(Material supplied)

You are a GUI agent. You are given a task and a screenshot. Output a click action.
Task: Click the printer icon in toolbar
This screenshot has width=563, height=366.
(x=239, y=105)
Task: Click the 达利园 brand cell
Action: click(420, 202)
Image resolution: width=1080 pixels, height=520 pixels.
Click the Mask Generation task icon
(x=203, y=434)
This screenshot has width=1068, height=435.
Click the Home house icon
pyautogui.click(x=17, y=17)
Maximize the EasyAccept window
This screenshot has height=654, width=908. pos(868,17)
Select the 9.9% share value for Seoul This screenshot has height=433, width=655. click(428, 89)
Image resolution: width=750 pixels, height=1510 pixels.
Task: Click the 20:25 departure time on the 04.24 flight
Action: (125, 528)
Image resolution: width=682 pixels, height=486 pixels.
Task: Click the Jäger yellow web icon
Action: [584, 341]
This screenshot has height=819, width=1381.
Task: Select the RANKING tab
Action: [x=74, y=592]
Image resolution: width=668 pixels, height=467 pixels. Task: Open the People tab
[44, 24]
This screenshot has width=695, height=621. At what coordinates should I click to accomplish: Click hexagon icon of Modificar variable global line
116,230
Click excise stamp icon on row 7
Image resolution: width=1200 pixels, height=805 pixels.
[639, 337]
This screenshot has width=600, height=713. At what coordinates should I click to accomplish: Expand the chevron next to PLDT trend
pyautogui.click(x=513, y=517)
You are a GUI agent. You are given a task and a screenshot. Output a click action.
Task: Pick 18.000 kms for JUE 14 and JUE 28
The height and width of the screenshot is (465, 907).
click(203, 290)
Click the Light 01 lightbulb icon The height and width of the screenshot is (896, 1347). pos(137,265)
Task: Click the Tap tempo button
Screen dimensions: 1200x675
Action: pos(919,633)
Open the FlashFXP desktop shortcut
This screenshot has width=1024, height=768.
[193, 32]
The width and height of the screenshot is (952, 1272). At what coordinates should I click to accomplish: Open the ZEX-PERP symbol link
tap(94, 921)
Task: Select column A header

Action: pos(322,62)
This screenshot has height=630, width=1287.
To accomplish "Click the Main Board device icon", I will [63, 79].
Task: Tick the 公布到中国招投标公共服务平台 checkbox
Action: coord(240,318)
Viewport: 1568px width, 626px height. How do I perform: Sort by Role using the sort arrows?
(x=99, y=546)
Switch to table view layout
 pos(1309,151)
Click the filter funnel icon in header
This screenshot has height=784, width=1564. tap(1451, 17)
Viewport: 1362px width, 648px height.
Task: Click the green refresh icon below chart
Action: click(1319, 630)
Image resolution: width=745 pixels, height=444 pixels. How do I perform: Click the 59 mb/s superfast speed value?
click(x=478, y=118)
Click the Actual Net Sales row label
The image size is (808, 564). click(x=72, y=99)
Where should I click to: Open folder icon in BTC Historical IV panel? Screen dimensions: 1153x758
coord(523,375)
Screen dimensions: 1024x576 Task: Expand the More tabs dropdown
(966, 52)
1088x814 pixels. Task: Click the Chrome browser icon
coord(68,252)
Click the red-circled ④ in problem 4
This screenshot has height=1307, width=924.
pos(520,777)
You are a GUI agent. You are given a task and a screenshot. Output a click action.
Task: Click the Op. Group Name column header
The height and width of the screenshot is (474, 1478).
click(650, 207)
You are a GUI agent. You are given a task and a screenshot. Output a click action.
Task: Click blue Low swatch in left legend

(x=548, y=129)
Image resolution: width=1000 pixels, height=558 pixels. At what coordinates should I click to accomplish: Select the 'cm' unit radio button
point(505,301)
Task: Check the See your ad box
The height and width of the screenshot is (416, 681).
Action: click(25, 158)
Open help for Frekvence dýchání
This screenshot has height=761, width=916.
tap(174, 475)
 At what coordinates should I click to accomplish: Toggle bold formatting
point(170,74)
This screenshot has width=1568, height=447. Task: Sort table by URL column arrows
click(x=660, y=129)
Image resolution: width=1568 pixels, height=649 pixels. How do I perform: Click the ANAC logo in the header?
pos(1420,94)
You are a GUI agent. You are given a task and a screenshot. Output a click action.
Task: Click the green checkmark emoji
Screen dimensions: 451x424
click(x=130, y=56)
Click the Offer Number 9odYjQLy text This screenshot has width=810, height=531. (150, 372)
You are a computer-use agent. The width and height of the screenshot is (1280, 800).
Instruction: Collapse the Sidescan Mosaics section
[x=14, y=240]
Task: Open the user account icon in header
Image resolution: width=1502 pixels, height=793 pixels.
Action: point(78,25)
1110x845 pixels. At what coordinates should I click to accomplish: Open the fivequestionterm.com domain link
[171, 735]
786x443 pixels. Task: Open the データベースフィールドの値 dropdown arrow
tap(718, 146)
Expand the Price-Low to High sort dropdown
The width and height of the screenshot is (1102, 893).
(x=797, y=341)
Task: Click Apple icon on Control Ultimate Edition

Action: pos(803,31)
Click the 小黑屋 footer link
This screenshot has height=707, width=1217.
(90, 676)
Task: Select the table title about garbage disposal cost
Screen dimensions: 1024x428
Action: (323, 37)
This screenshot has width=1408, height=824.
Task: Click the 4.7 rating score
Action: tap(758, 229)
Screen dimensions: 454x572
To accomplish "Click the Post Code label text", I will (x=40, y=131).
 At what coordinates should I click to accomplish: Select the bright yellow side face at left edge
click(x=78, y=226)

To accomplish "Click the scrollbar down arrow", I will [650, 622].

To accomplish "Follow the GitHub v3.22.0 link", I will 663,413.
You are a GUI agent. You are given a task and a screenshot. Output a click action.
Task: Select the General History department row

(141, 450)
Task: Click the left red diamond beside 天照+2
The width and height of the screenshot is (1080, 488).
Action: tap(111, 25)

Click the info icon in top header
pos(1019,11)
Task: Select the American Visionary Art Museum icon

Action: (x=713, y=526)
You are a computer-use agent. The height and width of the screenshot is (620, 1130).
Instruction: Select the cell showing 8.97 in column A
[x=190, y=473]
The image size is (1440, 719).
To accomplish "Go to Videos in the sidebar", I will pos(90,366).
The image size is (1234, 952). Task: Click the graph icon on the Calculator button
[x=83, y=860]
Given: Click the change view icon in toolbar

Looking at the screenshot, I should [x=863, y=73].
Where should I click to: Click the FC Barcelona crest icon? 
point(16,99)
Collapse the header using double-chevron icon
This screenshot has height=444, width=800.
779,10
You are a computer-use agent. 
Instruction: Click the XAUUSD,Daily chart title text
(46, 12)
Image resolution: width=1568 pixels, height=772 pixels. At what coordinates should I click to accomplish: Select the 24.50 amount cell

(End Material supplied)

## Your task
Without skipping a line, retype the full listing.

## Solution to this exercise
You are a GUI agent. You are given a task and a screenshot. Output a click action.
Task: Click the printer icon in toolbar
This screenshot has width=563, height=366.
(x=239, y=105)
Task: Click the 达利园 brand cell
Action: click(420, 202)
Image resolution: width=1080 pixels, height=520 pixels.
Click the Mask Generation task icon
(x=203, y=434)
This screenshot has width=1068, height=435.
Click the Home house icon
pyautogui.click(x=17, y=17)
Maximize the EasyAccept window
This screenshot has height=654, width=908. pos(868,17)
Select the 9.9% share value for Seoul This screenshot has height=433, width=655. click(428, 89)
Image resolution: width=750 pixels, height=1510 pixels.
Task: Click the 20:25 departure time on the 04.24 flight
Action: (125, 528)
Image resolution: width=682 pixels, height=486 pixels.
Task: Click the Jäger yellow web icon
Action: [584, 341]
This screenshot has height=819, width=1381.
Task: Select the RANKING tab
Action: [x=74, y=592]
Image resolution: width=668 pixels, height=467 pixels. Task: Open the People tab
[44, 24]
This screenshot has width=695, height=621. At what coordinates should I click to accomplish: Click hexagon icon of Modificar variable global line
116,230
Click excise stamp icon on row 7
Image resolution: width=1200 pixels, height=805 pixels.
[639, 337]
This screenshot has width=600, height=713. At what coordinates should I click to accomplish: Expand the chevron next to PLDT trend
pyautogui.click(x=513, y=517)
You are a GUI agent. You are given a task and a screenshot. Output a click action.
Task: Pick 18.000 kms for JUE 14 and JUE 28
The height and width of the screenshot is (465, 907).
click(203, 290)
Click the Light 01 lightbulb icon The height and width of the screenshot is (896, 1347). pos(137,265)
Task: Click the Tap tempo button
Screen dimensions: 1200x675
Action: pos(919,633)
Open the FlashFXP desktop shortcut
This screenshot has width=1024, height=768.
[193, 32]
The width and height of the screenshot is (952, 1272). At what coordinates should I click to accomplish: Open the ZEX-PERP symbol link
tap(94, 921)
Task: Select column A header

Action: pos(322,62)
This screenshot has height=630, width=1287.
To accomplish "Click the Main Board device icon", I will [63, 79].
Task: Tick the 公布到中国招投标公共服务平台 checkbox
Action: coord(240,318)
Viewport: 1568px width, 626px height. How do I perform: Sort by Role using the sort arrows?
(x=99, y=546)
Switch to table view layout
 pos(1309,151)
Click the filter funnel icon in header
This screenshot has height=784, width=1564. tap(1451, 17)
Viewport: 1362px width, 648px height.
Task: Click the green refresh icon below chart
Action: click(1319, 630)
Image resolution: width=745 pixels, height=444 pixels. How do I perform: Click the 59 mb/s superfast speed value?
click(x=478, y=118)
Click the Actual Net Sales row label
The image size is (808, 564). click(x=72, y=99)
Where should I click to: Open folder icon in BTC Historical IV panel? Screen dimensions: 1153x758
coord(523,375)
Screen dimensions: 1024x576 Task: Expand the More tabs dropdown
(966, 52)
1088x814 pixels. Task: Click the Chrome browser icon
coord(68,252)
Click the red-circled ④ in problem 4
This screenshot has height=1307, width=924.
pos(520,777)
You are a GUI agent. You are given a task and a screenshot. Output a click action.
Task: Click the Op. Group Name column header
The height and width of the screenshot is (474, 1478).
click(650, 207)
You are a GUI agent. You are given a task and a screenshot. Output a click action.
Task: Click blue Low swatch in left legend

(x=548, y=129)
Image resolution: width=1000 pixels, height=558 pixels. At what coordinates should I click to accomplish: Select the 'cm' unit radio button
point(505,301)
Task: Check the See your ad box
The height and width of the screenshot is (416, 681).
Action: click(25, 158)
Open help for Frekvence dýchání
This screenshot has height=761, width=916.
tap(174, 475)
 At what coordinates should I click to accomplish: Toggle bold formatting
point(170,74)
This screenshot has width=1568, height=447. Task: Sort table by URL column arrows
click(x=660, y=129)
Image resolution: width=1568 pixels, height=649 pixels. How do I perform: Click the ANAC logo in the header?
pos(1420,94)
You are a GUI agent. You are given a task and a screenshot. Output a click action.
Task: Click the green checkmark emoji
Screen dimensions: 451x424
click(x=130, y=56)
Click the Offer Number 9odYjQLy text This screenshot has width=810, height=531. (150, 372)
You are a computer-use agent. The width and height of the screenshot is (1280, 800).
Instruction: Collapse the Sidescan Mosaics section
[x=14, y=240]
Task: Open the user account icon in header
Image resolution: width=1502 pixels, height=793 pixels.
Action: point(78,25)
1110x845 pixels. At what coordinates should I click to accomplish: Open the fivequestionterm.com domain link
[171, 735]
786x443 pixels. Task: Open the データベースフィールドの値 dropdown arrow
tap(718, 146)
Expand the Price-Low to High sort dropdown
The width and height of the screenshot is (1102, 893).
(x=797, y=341)
Task: Click Apple icon on Control Ultimate Edition

Action: pos(803,31)
Click the 小黑屋 footer link
This screenshot has height=707, width=1217.
(90, 676)
Task: Select the table title about garbage disposal cost
Screen dimensions: 1024x428
Action: (323, 37)
This screenshot has width=1408, height=824.
Task: Click the 4.7 rating score
Action: tap(758, 229)
Screen dimensions: 454x572
To accomplish "Click the Post Code label text", I will (x=40, y=131).
 At what coordinates should I click to accomplish: Select the bright yellow side face at left edge
click(x=78, y=226)

To accomplish "Click the scrollbar down arrow", I will [650, 622].

To accomplish "Follow the GitHub v3.22.0 link", I will 663,413.
You are a GUI agent. You are given a task and a screenshot. Output a click action.
Task: Select the General History department row

(141, 450)
Task: Click the left red diamond beside 天照+2
The width and height of the screenshot is (1080, 488).
Action: tap(111, 25)

Click the info icon in top header
pos(1019,11)
Task: Select the American Visionary Art Museum icon

Action: (x=713, y=526)
You are a computer-use agent. The height and width of the screenshot is (620, 1130).
Instruction: Select the cell showing 8.97 in column A
[x=190, y=473]
The image size is (1440, 719).
To accomplish "Go to Videos in the sidebar", I will pos(90,366).
The image size is (1234, 952). Task: Click the graph icon on the Calculator button
[x=83, y=860]
Given: Click the change view icon in toolbar

Looking at the screenshot, I should [x=863, y=73].
Where should I click to: Click the FC Barcelona crest icon? 
point(16,99)
Collapse the header using double-chevron icon
This screenshot has height=444, width=800.
779,10
You are a computer-use agent. 
Instruction: Click the XAUUSD,Daily chart title text
(46, 12)
Image resolution: width=1568 pixels, height=772 pixels. At what coordinates should I click to accomplish: Select the 24.50 amount cell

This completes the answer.